Every individual with narcolepsy is different and medications that work best for one individual may not work for best for another. Therefore, it is necessary to talk to your doctor or health care professional about the option for specific specialized treatments.
Medications for narcolepsy can include, sodium oxybate (Xyrem), stimulants, antidepressants, and selective serotonin reuptake inhibitors (SSRIs) and serotonin/norepinephrine reuptake inhibitors (SNRIs).
Life style changes
Improve sleep hygiene: Sleep hygiene is the practice of healthy sleep habits that optimize nighttime sleep quality.
Exercise: Daily exercise performed more than 3 hours before bedtime promotes better quality sleep.
Rise: When it’s time to wake up, let in as much natural light as possible. Natural light assists internal regulation of our sleep-wake cycle so getting outdoors during the day is important too.
Listen to your body: Scheduled daytime naps are effective ways recharging your energy level.

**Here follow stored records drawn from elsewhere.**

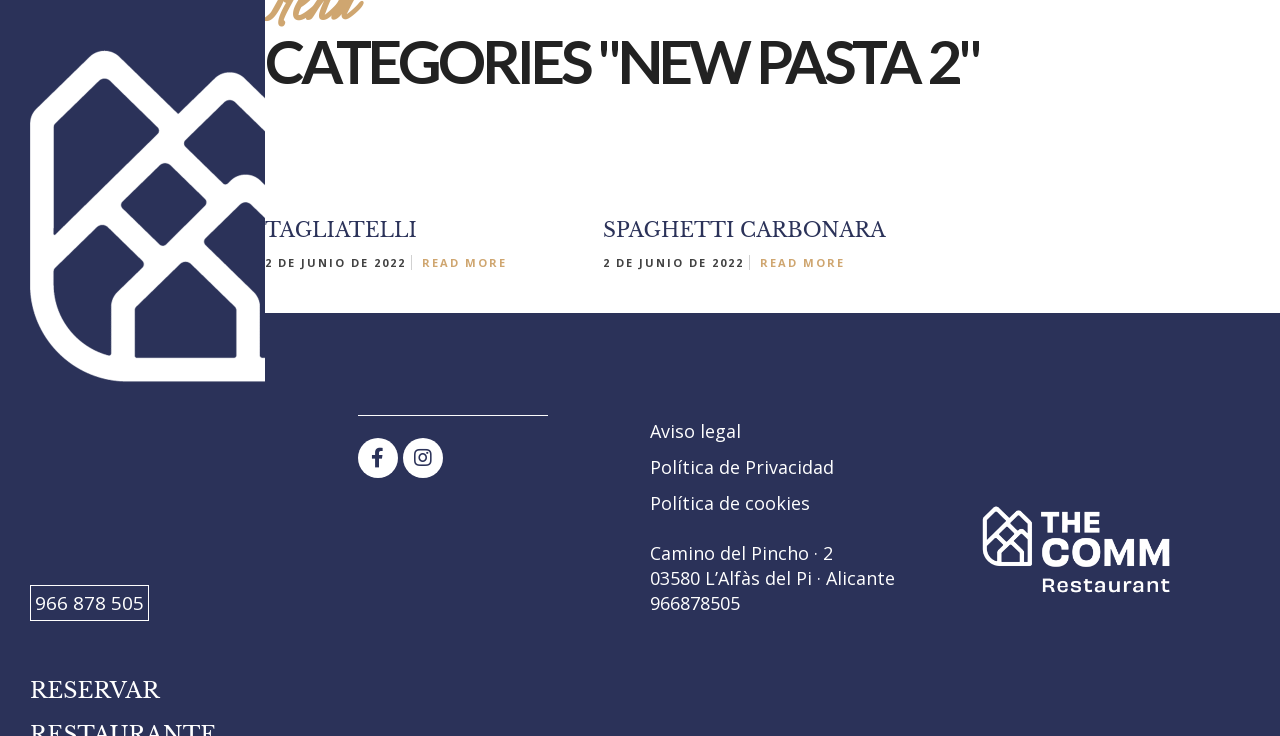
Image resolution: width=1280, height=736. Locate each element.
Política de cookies (730, 503)
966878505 (695, 603)
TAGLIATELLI (341, 230)
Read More (464, 262)
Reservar (95, 690)
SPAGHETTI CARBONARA (744, 230)
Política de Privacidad (742, 467)
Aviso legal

Avoid smoking: especially at night
Due to narcolepsy being poorly understood and largely invisible, many people experience feelings of isolation, loss of self-confidence, depression and anxiety. Additionally, the diagnosis of narcolepsy may affect education and career choice, as not all activities and routines fit into the type of schedule an individual with narcolepsy may require. Children and adolescents with narcolepsy may struggle with emotional regulation and display aggressive behaviors that lead to social exclusion and feelings of self-loathing and shame.
With adequate medications and life style changes, narcolepsy can be brought under control. It is believed, Thomas Alwa Edison was narcoleptic. Late night show host Jimmy Kmmel is narcoleptic. What more assurance is required to prove that narcoleptics can be successful in any direction they choose! But make sure to use proper medications.